Chief Deputy Auditor/Treasurer Kris Ray explained that while Nobles County has been using voting machines since 2006, state law requires voting machines to be tested before each election.
County Auditor/Treasurer Joyce Jacobs added that to test the machines, pre-marked ballots are scanned. The machine must have 100 percent accuracy in its counting.
During the test, Jacobs, Ray and Deputy Auditor/Treasurer Lori Winter ran ballots that were undermarked (no bubble filled in), overmarked (both response bubbles filled in), unreadable (marks in the margins), “yes” votes and “no” votes. The machine needed to accurately read each response.
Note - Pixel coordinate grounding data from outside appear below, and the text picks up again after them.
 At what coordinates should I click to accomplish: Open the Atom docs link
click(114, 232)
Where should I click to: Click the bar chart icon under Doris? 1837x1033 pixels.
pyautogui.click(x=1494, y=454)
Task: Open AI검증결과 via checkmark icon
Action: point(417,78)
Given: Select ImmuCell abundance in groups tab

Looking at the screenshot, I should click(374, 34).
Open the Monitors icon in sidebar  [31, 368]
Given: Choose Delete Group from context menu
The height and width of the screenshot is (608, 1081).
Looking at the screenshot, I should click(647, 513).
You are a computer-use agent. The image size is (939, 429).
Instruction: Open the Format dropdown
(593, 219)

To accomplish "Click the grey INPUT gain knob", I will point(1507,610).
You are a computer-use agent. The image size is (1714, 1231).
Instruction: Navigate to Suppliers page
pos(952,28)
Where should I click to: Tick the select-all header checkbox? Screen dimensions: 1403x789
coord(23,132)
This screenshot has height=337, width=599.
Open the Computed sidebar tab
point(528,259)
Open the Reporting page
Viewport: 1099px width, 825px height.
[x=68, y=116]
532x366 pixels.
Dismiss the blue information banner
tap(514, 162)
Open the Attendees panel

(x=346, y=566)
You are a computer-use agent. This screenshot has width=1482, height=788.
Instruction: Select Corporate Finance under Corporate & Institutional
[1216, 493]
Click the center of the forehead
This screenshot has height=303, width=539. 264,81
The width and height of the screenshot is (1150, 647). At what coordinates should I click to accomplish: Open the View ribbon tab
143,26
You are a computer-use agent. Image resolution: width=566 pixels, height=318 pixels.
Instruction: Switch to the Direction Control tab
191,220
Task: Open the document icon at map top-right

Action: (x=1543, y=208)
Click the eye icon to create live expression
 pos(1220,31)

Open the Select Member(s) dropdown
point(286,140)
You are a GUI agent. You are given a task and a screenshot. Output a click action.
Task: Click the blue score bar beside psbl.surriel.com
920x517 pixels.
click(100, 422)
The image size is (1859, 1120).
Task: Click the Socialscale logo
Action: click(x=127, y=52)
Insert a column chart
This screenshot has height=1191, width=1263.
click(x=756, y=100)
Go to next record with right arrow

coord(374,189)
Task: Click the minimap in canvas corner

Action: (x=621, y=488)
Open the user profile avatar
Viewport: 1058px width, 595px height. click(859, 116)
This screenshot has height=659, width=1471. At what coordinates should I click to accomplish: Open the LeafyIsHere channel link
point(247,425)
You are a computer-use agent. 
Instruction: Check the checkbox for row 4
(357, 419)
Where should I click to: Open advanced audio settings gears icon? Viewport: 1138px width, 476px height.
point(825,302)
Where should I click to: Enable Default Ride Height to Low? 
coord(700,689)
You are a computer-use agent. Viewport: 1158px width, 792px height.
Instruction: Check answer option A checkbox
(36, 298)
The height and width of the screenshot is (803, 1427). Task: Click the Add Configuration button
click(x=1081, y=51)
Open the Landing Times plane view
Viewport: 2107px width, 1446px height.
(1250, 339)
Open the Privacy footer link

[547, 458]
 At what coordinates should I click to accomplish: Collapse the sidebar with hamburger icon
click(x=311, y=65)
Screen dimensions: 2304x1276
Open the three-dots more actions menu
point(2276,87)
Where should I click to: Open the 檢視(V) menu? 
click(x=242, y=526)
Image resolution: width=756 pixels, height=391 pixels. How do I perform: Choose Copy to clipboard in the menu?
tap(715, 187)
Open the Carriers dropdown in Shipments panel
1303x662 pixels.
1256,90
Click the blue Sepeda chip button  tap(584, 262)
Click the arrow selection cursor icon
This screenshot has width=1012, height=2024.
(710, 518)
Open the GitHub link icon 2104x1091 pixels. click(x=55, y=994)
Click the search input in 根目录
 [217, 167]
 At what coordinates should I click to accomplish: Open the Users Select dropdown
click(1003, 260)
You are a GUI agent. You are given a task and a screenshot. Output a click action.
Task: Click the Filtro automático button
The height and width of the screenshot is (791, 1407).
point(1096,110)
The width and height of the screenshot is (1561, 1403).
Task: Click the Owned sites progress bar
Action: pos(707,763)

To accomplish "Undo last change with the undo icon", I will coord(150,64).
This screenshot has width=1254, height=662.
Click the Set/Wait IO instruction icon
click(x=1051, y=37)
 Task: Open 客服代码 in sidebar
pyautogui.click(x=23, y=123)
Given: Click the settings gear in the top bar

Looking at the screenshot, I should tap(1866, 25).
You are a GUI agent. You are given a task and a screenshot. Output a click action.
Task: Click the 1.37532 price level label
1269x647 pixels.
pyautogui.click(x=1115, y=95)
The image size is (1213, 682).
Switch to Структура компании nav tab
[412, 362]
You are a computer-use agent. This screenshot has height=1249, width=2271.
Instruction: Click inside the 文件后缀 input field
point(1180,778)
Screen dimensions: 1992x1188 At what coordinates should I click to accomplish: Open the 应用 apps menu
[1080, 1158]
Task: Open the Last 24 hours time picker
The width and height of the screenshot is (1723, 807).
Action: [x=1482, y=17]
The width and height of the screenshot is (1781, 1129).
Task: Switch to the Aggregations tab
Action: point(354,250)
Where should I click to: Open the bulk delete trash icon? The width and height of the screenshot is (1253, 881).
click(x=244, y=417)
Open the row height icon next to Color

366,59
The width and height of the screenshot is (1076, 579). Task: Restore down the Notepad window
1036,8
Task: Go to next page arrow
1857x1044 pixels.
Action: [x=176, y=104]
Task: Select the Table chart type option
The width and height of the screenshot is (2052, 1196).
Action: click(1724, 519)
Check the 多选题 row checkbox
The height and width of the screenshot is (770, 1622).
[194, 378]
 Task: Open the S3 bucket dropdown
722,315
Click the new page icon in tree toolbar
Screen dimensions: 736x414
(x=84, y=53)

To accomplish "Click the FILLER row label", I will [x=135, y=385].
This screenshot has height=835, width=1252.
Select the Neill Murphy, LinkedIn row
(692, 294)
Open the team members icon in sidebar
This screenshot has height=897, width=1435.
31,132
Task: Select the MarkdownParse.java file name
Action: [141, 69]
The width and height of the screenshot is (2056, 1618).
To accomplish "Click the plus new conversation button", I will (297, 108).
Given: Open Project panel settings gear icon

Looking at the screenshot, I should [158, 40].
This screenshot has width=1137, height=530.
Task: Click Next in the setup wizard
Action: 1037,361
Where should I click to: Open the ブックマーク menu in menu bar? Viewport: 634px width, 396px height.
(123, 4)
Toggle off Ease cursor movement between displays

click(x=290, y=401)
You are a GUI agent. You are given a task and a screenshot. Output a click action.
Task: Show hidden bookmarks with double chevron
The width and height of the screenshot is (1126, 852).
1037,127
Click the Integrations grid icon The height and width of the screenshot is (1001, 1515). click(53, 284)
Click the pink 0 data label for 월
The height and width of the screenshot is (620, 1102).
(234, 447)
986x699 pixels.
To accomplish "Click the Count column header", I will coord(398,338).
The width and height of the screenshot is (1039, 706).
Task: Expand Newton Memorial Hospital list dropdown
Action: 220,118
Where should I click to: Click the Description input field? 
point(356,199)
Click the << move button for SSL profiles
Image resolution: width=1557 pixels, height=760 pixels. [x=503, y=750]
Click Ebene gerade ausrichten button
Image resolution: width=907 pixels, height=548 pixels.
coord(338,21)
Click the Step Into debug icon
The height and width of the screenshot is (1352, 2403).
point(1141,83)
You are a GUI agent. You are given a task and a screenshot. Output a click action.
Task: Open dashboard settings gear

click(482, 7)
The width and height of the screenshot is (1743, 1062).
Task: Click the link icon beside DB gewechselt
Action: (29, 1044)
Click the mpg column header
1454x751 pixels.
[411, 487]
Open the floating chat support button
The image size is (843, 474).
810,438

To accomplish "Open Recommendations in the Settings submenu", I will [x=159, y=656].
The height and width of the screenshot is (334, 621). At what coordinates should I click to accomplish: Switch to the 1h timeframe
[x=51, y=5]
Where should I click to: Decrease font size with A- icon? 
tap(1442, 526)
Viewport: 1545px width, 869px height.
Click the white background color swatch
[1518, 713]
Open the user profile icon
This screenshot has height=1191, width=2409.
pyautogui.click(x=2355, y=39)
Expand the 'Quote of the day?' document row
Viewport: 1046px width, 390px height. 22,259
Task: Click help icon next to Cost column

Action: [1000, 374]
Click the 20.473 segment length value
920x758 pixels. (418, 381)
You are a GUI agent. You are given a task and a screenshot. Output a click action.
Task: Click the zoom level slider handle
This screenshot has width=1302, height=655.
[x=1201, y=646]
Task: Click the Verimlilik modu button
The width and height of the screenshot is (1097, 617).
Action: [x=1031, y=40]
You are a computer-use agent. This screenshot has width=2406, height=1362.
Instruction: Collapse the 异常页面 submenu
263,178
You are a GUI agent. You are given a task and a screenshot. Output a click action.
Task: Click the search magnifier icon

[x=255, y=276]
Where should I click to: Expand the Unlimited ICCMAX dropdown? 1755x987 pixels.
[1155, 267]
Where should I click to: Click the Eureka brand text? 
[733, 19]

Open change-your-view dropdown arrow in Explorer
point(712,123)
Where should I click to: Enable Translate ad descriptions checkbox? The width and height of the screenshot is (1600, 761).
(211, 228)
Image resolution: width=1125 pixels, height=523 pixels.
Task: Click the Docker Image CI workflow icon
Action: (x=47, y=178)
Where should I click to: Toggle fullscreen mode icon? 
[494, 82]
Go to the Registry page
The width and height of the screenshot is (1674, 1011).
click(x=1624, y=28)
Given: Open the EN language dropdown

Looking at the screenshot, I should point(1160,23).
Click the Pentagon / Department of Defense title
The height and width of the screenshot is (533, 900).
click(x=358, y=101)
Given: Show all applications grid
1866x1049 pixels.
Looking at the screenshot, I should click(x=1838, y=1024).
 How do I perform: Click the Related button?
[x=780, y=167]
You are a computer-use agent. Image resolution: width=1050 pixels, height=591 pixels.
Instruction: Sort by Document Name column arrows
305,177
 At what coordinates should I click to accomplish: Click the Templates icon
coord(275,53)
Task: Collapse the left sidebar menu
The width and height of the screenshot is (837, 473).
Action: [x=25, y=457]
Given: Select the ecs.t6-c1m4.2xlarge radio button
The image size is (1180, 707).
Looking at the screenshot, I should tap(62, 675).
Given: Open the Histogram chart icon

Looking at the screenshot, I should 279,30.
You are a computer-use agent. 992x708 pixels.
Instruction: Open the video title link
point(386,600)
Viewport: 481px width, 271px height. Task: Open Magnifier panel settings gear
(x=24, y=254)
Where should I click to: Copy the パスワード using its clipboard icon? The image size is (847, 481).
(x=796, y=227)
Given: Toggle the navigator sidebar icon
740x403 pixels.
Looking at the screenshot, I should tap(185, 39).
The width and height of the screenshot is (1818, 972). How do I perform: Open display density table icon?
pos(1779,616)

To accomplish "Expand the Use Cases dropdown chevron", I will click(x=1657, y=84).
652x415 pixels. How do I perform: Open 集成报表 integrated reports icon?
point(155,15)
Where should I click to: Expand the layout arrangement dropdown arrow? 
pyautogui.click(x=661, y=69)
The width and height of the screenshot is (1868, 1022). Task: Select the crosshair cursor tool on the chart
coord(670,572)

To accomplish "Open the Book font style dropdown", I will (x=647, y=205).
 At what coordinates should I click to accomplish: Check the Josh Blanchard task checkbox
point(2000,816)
Nobles County voting machines passed the test with a perfect reading at Friday’s meeting.
Ray said that a few times, a vote has been close enough to require a recount. When that happens, votes are counted by hand instead of using machines.
The count can be different by hand because human beings account for “voter intent,” whereas a machine can only read exactly what is marked. For example, if a bubble is only half-filled, the voting machine will read the ballot as “undermarked.” But a person can look at that same ballot and determine that the voter intended to vote for the half-filled bubble’s response.
If, during a hand recount, Jacobs explained, there is any question of voter intent, a bipartisan team discusses it and comes to a consensus.
The test stressed the importance of voters following instructions exactly when filling in their ballots.